Live Image Generation
Each synthetic identity has three live image-style variants:
- LivePortrait: expression/pose changes via keypoint-based retargeting
- Arc2Face: natural variation using identity embeddings (no prompt required)
- PuLID: identity-aware generation using prompt, embedding, and edge-conditioning with a customized FLUX.1 [dev] diffusion model
These approaches provide both controlled and naturalistic identity-consistent variation.
Filtering and Quality Control
Included are 9 supplementary text files listing filtered subsets of identities. For instance, file similarity_filtering_adaface_thr_0.333987832069397_fmr_0.0001.txt contains identities retained after filtering out overly similar faces using AdaFace FRS under the specified threshold and false match rate (FMR).
Usage and Licensing
This dataset is licensed under the Creative Commons Attribution Non Commercial 4.0 International (CC BY-NC 4.0) license.
You are free to use, share, and adapt the dataset for non-commercial purposes, provided that appropriate credit is given.
The images in this dataset were generated using the FLUX.1 [dev] model by Black Forest Labs, which is made available under their Non-Commercial License.
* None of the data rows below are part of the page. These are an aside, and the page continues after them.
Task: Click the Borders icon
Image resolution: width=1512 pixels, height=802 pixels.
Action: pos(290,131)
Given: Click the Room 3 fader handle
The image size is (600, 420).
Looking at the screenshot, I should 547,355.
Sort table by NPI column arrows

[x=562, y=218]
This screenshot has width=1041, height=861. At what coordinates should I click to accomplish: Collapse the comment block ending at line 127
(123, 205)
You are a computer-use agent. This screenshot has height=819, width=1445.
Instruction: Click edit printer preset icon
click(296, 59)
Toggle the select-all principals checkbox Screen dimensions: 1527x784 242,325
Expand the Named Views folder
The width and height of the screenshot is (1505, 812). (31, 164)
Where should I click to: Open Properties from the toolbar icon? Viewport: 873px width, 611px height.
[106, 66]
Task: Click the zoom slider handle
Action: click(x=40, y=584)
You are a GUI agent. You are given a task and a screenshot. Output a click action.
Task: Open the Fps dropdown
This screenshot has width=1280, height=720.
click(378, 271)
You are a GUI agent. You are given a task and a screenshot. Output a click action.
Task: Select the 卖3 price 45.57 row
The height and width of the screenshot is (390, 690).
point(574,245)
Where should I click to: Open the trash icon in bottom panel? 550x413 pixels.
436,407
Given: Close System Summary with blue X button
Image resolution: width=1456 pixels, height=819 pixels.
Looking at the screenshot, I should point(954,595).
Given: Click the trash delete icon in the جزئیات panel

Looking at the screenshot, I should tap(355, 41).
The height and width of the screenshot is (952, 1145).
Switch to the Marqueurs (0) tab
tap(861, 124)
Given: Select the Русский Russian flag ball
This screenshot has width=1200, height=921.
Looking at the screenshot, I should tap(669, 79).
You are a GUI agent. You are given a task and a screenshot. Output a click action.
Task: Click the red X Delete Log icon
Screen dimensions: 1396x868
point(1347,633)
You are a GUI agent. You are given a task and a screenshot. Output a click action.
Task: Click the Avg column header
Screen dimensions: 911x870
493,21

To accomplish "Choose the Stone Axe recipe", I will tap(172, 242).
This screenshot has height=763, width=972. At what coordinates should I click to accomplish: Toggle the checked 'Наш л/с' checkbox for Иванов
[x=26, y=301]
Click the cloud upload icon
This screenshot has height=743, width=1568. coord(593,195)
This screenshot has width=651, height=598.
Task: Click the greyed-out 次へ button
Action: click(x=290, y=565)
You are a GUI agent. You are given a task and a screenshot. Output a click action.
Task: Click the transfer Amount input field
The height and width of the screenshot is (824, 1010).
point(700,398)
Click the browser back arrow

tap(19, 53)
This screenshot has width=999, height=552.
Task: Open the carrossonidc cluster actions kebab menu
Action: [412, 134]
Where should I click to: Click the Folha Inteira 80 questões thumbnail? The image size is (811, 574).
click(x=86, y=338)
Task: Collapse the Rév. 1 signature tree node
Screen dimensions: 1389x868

While this dataset does not include or distribute the model or its weights, the images were produced using that model.
Users are responsible for ensuring that their use of the images complies with the FLUX.1 [dev] license, including any restrictions it imposes.
Acknowledgments
The FLUXSynID dataset was developed under the EINSTEIN project. The EINSTEIN project is funded by the European Union (EU) under G.A. no. 101121280 and UKRI Funding Service under IFS reference 10093453. Views and opinions expressed are however those of the author(s) only and do not necessarily reflect the views of the EU/Executive Agency or UKRI. Neither the EU nor the granting authority nor UKRI can be held responsible for them.
Files
FLUXSynID.zip
Files
(11.7 GB)
Name | Size | Download all |
---|---|---|
md5:af90cbb852c21c5ac3e5361f3885258d
|
11.7 GB | Preview Download |
Additional details
Related works
- References
- arXiv:2407.03168 (arXiv)
- arXiv:2404.16022v2 (arXiv)
- arXiv:2403.11641v2 (arXiv)
- https://github.com/black-forest-labs/flux (Other)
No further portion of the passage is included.